Ursprünglich war «Metaphysik» nur die Be­zeichnung für diejenigen Schriften des Aristo­teles, die Andronikos von Rhodos nach den naturwissenschaftlichen angeordnet hatte. Sie hatten die «erste Philosophie» zum Inhalt, die «Wissenschaft, deren Betrachtung gerichtet ist auf das Seiende» und «die höher reicht als die Naturwissenschaft», denn sie hat es nicht mit einem bestimmten Seienden zu tun, sondern mit dem Seienden schlechthin, und auch nur, sofern es ist. «Jene erste Wissenschaft aber handelt von Dingen, die abgesondert und unbeweglich sind.» Die erste Philosophie untersucht nicht die Natur, sondern das ihr angeblich zugrunde liegende Wesen, sie ist daher «die Wissenschaft vom Gött­lichen».

In der Folgezeit wurde die Bezeichnung «Meta­physik» zum Begriff für «erste Philosophie». Unter Metaphysik wurde die philosophische Lehre vom Übersinnlichen, von dem, was jenseits der mate­riellen Welt existieren soll, vom wahren Sein, das allem Seienden zugrunde liege, verstanden. In diesem Sinne wird Metaphysik auch heute noch von verschiedenen idealistischen Strömungen, insbesondere vom Neuthomismus, als philo­sophische Grundwissenschaft betrieben.
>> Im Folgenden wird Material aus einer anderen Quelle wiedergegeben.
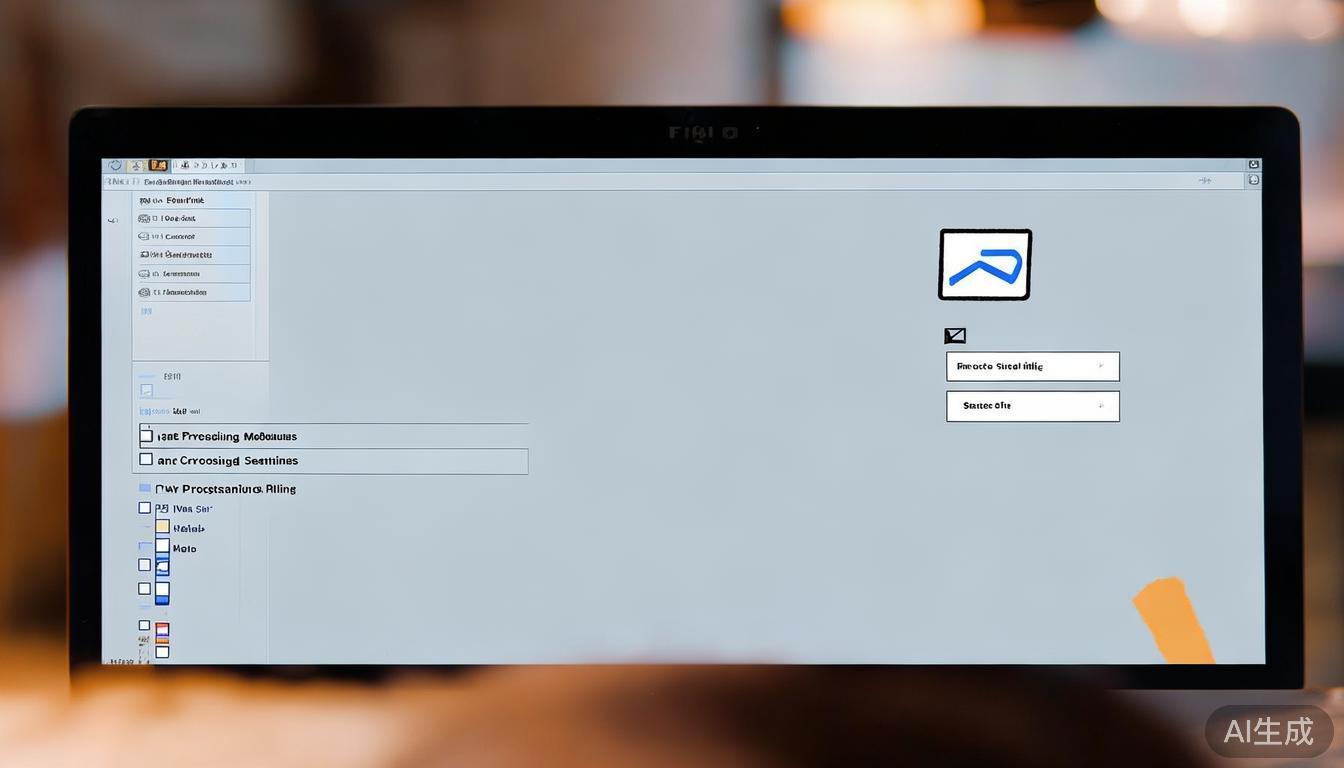This screenshot has height=768, width=1344.
Task: Select the last item in the sidebar list
Action: [192, 292]
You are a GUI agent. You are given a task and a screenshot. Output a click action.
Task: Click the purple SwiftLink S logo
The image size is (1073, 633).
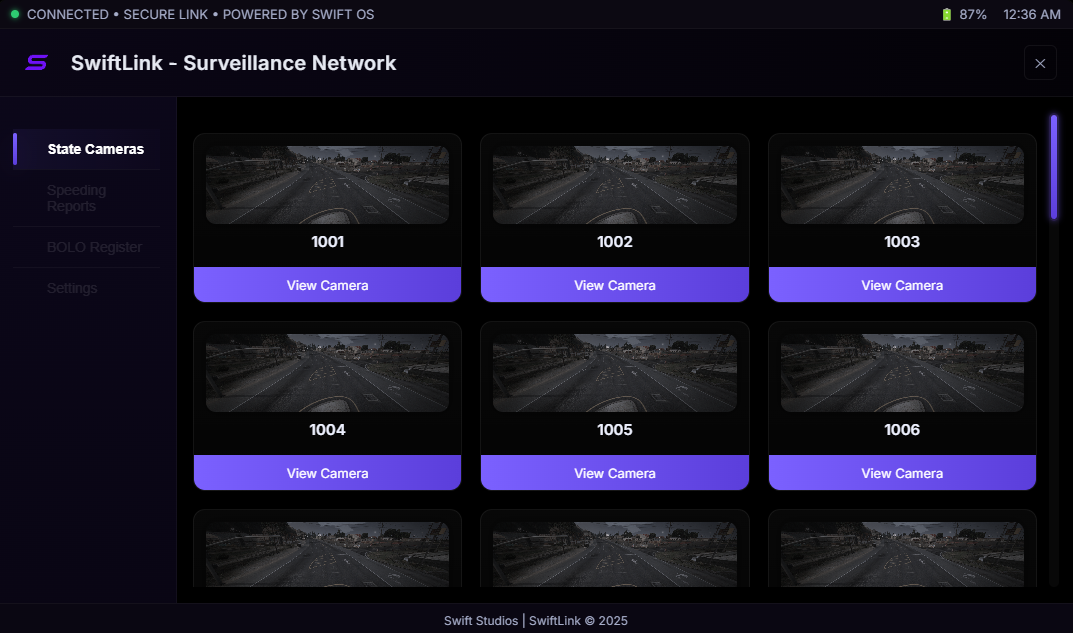(x=36, y=63)
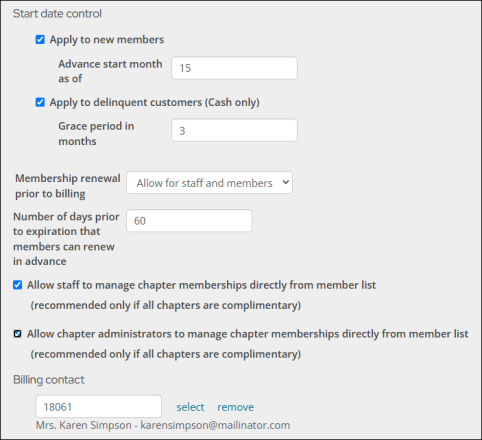Viewport: 482px width, 440px height.
Task: Click the Number of days prior to expiration label
Action: pos(66,239)
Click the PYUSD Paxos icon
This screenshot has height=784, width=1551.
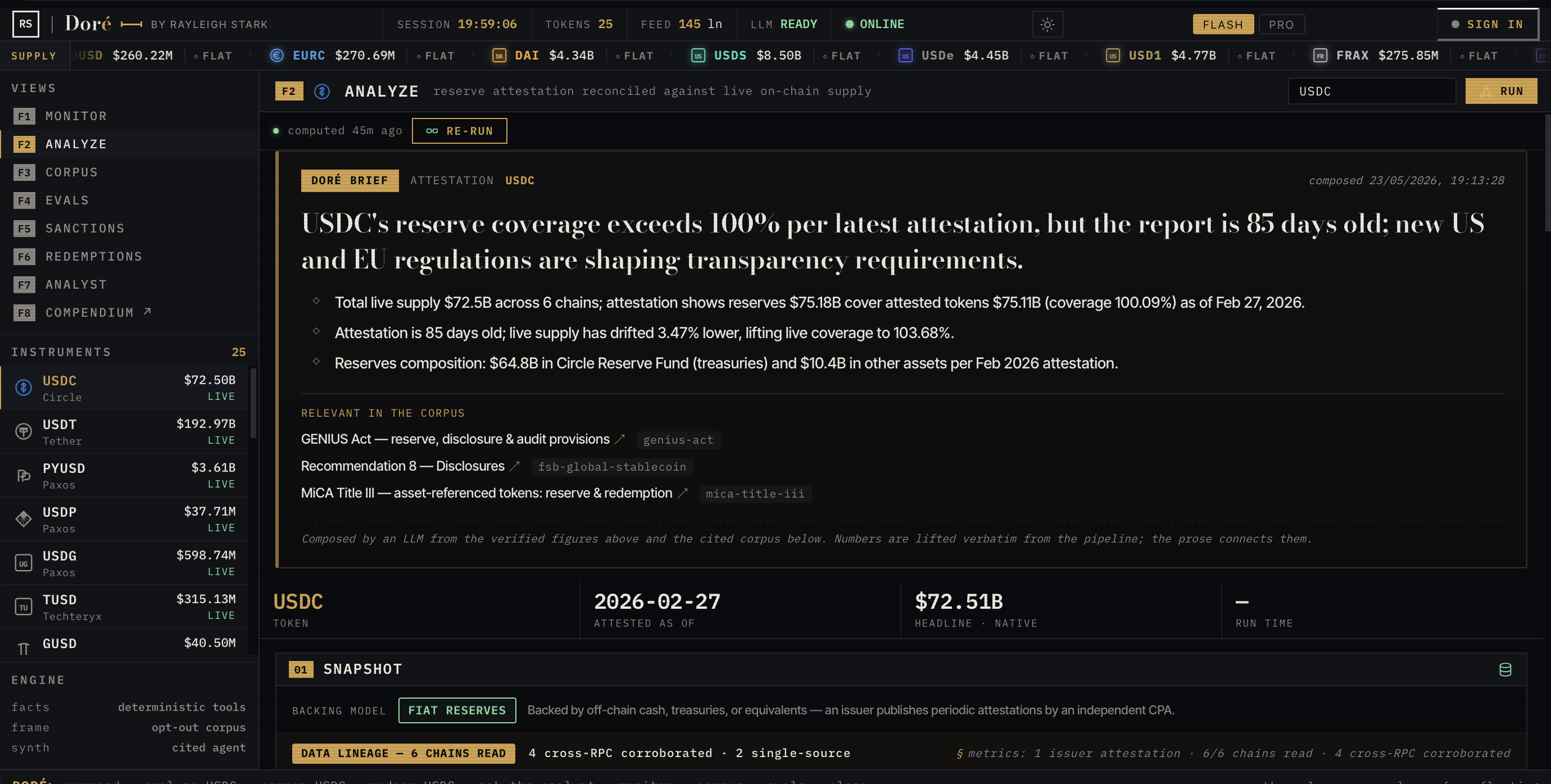click(x=24, y=475)
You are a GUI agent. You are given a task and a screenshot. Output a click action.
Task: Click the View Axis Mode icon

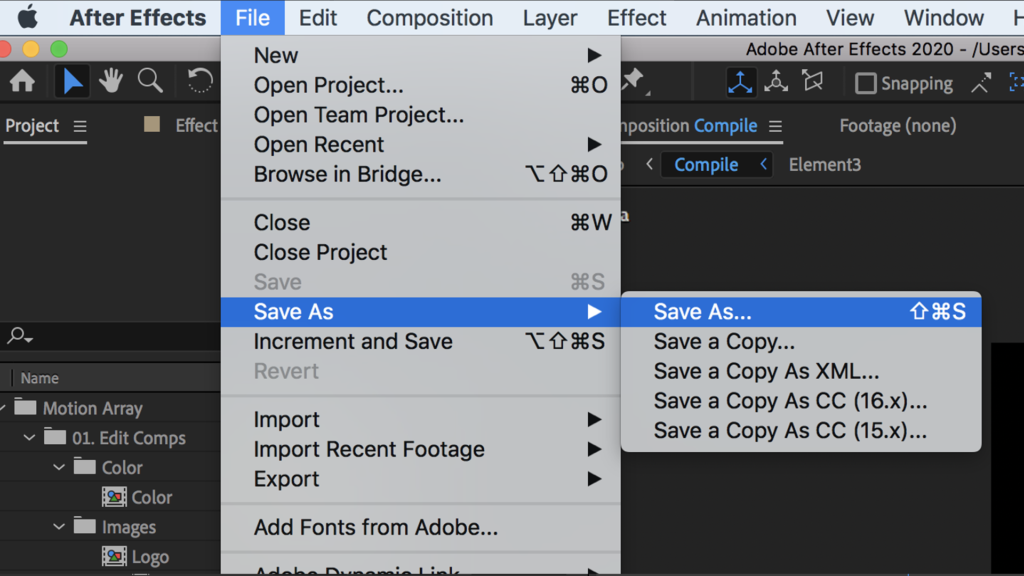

Sie ist rein spekulativ und errichtet in dogmatischer Weise ihr Begriffsgebäude, das keine echte Be­ziehung zur objektiven Realität besitzt. kant stellte sich in der Kritik der reinen Vernunft die Aufgabe, diese spekulative dogmatische Meta­physik zu zerstören, indem er die Möglichkeiten der menschlichen Erkenntnis untersuchte und nachwies, daß diese die Grenzen der Erfahrung nicht überschreiten könne. Er hielt jedoch eine kritisch geläuterte Metaphysik im Sinne von philosophischer Theorie für notwendig und be­trachtete die Kritik der reinen Vernunft als «not­wendige vorläufige Veranstaltung zur Beförderung einer gründlichen Metaphysik» (B XXXVI).

Eine völlige Umgestaltung erfuhr die spekulative Metaphysik durch Hegel, der an ihre Stelle die objektive Logik setzte, in welcher der Geist sich in Form von Begriffen dialektisch entwickelt. Zu­gleich bahnte sich bei Hegel ein Bedeutungswandel des Begriffs «metaphysisch» an, indem er darunter das Verfahren des Verstandes faßte, mit ein­seitigen und abstrakten Bestimmungen zu ope­rieren, im Gegensatz zur dialektischen Vernunft, welche die Einseitigkeiten überwindet und zu konkreten Begriffen gelangt. Im dialektischen Materialismus erhält der Begriff «Metaphysik» vor allem die Bedeutung von meta­physischer Denkweise, die im Gegensatz zur Dia­lektik steht. Charakteristische Züge der meta­physischen Denkweise sind das Ignorieren oder die mangelnde Beachtung des universellen Zu­sammenhangs der Gegenstände und Erscheinun­gen.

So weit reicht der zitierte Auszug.